My story isn’t unique. Not only is low milk supply now recognized as a valid concern, it may even be on the rise. And women who, like me, have been convinced that it doesn’t occur are blindsided when it does, leading to feelings of failure and inadequacy. “There’s nothing worse than the devastation of not being able to breastfeed, or breastfeed exclusively, when you really want to,” says pediatrician Marianne Neifert, M.D., a co-founder and medical consultant to The Lactation Program in Denver, and author of 2009’s Great Expectations: The Essential Guide to Breastfeeding. “Women end up feeling it’s their fault.”
The chances are good that you won’t have a similar experience—a study that evaluated breastfeeding success at three weeks postpartum found that approximately 15 percent of women experience inadequate milk supply. But it pays to be on the lookout. “It’s a lot better to prevent low milk, when possible, than to try to remedy it,” Neifert says.

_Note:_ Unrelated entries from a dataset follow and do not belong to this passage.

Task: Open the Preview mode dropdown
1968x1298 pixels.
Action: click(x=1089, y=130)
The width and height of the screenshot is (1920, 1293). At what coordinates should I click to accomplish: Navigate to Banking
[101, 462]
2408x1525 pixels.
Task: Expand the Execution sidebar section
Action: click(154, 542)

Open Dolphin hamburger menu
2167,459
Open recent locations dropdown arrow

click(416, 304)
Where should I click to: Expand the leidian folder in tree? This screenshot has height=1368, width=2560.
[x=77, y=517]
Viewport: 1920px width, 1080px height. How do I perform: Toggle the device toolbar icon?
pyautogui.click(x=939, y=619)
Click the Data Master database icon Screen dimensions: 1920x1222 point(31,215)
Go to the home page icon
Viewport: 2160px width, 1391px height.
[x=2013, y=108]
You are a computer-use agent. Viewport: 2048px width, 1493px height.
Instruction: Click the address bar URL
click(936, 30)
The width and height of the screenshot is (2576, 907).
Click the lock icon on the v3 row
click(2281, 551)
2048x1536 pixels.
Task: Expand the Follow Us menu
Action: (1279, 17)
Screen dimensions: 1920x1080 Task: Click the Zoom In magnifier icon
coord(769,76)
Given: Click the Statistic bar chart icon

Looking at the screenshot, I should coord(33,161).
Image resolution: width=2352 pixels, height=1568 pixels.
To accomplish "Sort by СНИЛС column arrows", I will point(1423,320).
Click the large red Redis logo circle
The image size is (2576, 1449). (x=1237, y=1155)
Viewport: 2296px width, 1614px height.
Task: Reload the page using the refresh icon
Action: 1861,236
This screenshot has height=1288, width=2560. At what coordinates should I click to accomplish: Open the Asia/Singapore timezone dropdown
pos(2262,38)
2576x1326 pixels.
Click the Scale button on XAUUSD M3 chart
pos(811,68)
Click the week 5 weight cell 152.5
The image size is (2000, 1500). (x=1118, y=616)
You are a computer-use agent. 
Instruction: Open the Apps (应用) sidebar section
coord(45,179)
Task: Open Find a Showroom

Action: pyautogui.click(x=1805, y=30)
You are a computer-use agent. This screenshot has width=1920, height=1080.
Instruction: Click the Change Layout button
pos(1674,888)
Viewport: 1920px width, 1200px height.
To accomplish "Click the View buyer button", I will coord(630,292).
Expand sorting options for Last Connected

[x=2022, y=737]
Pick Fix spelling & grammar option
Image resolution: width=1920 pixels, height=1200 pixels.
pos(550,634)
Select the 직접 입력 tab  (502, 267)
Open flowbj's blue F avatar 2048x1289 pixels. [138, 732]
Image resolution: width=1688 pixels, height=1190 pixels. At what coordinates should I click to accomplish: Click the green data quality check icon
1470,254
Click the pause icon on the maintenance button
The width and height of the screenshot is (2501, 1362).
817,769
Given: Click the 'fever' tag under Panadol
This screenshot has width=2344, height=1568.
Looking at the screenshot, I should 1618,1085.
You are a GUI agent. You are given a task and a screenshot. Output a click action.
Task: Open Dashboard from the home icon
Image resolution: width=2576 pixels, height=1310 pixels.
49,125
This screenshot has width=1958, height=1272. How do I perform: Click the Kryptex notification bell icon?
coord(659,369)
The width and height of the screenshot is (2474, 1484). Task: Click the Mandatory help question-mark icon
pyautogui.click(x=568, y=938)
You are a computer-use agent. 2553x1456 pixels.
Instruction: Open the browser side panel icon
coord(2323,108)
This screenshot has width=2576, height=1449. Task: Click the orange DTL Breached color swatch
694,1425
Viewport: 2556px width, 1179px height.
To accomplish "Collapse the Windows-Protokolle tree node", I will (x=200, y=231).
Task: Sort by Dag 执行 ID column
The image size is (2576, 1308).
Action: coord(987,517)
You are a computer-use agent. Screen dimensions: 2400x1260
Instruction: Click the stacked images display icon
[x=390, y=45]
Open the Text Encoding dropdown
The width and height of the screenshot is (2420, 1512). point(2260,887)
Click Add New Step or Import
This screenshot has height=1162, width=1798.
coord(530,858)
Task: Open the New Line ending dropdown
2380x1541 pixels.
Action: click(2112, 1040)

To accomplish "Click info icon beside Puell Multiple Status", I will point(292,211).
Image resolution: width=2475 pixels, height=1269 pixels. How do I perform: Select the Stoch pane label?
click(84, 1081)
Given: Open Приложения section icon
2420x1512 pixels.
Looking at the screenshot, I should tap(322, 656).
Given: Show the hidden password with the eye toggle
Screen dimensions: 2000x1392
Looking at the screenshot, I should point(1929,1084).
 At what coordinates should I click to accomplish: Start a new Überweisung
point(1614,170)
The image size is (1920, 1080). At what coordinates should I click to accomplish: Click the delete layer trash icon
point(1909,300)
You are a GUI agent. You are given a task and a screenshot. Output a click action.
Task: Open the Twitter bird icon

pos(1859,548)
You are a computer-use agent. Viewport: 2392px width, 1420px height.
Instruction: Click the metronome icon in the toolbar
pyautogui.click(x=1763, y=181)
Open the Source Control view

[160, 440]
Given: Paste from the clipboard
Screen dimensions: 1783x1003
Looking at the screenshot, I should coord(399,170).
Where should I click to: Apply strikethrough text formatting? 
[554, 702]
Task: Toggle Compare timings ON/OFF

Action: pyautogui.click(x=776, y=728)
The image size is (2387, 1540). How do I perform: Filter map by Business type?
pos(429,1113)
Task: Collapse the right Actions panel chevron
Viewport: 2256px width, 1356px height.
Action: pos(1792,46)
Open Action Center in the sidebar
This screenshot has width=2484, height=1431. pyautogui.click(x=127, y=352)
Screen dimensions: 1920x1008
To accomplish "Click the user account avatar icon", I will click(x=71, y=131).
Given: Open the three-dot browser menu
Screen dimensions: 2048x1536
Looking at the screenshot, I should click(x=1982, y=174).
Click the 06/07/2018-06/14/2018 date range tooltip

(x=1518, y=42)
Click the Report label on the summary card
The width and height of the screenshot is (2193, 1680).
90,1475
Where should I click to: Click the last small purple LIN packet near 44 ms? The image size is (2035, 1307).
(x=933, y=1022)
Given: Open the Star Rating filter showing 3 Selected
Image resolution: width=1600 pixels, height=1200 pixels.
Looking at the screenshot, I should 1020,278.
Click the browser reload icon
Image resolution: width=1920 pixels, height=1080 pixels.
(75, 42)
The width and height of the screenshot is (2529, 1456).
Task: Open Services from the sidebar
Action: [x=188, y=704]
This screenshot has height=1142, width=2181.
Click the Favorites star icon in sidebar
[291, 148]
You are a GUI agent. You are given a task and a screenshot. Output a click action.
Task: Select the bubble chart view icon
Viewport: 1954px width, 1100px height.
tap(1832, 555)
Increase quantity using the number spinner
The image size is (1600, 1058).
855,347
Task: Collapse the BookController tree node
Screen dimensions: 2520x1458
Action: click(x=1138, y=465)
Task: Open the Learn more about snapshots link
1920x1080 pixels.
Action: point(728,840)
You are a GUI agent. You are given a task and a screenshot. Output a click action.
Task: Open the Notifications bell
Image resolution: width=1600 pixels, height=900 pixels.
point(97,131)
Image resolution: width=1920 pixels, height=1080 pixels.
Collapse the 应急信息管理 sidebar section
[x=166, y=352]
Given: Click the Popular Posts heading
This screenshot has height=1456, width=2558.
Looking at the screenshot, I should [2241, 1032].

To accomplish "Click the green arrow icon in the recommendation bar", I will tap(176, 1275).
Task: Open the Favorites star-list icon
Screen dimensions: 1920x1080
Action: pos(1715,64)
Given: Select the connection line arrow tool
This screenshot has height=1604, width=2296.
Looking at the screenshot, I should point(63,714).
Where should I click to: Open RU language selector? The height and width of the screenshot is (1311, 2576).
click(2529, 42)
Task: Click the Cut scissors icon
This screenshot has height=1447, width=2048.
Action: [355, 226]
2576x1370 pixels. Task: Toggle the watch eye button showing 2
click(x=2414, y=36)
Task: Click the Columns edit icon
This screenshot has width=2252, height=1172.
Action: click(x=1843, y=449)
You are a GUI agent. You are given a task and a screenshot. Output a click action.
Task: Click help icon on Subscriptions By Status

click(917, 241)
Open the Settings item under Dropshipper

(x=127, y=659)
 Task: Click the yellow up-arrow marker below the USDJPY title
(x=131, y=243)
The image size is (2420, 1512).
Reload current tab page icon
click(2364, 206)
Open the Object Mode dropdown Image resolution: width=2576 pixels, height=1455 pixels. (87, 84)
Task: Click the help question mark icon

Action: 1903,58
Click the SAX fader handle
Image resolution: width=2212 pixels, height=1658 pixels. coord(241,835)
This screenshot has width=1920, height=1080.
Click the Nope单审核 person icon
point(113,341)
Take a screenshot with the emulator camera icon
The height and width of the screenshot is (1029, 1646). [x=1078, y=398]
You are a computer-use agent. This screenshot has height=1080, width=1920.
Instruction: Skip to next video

Occurring among approximately 4 percent of women, primary causes of low milk supply are the more difficult to treat and include such medical issues as breast and hormonal problems. “Previous breast surgeries, insufficient mammary tissue and thyroid or other hormonal disorders are some of the more common causes,” Neifert says. “A woman who has difficulties during delivery, such as very heavy bleeding, can also have problems.” So may a woman who is severely exhausted.
Environmental toxins: A woman’s surroundings—or even her mother’s— may play a role in her milk supply. A small study conducted in 2006 found that daughters of women who grew up in a pesticide-contaminated agricultural valley of Mexico had a much higher incidence of insufficient mammary tissue—or, in some cases, no mammary tissue—than those living on a hilltop in the same area.
“We’re seeing a dramatic increase in the number of women who have primary problems, possibly because of environmental contaminants,” says Diana West, IBCLC, a coauthor of 2008’s The Breastfeeding Mother’s Guide to Making More Milk. “Lactation consultants around the world are reporting increases in the numbers of women who can’t produce enough milk.”
Underlying fertility problems: “Interventions are allowing people to get pregnant when they wouldn’t otherwise, causing babies to be born to women who might not have fully functional reproductive systems,” West says. “For example, many women with PCOS [polycystic ovary syndrome, a condition that can cause ovulation problems] also have much less functional breast tissue.”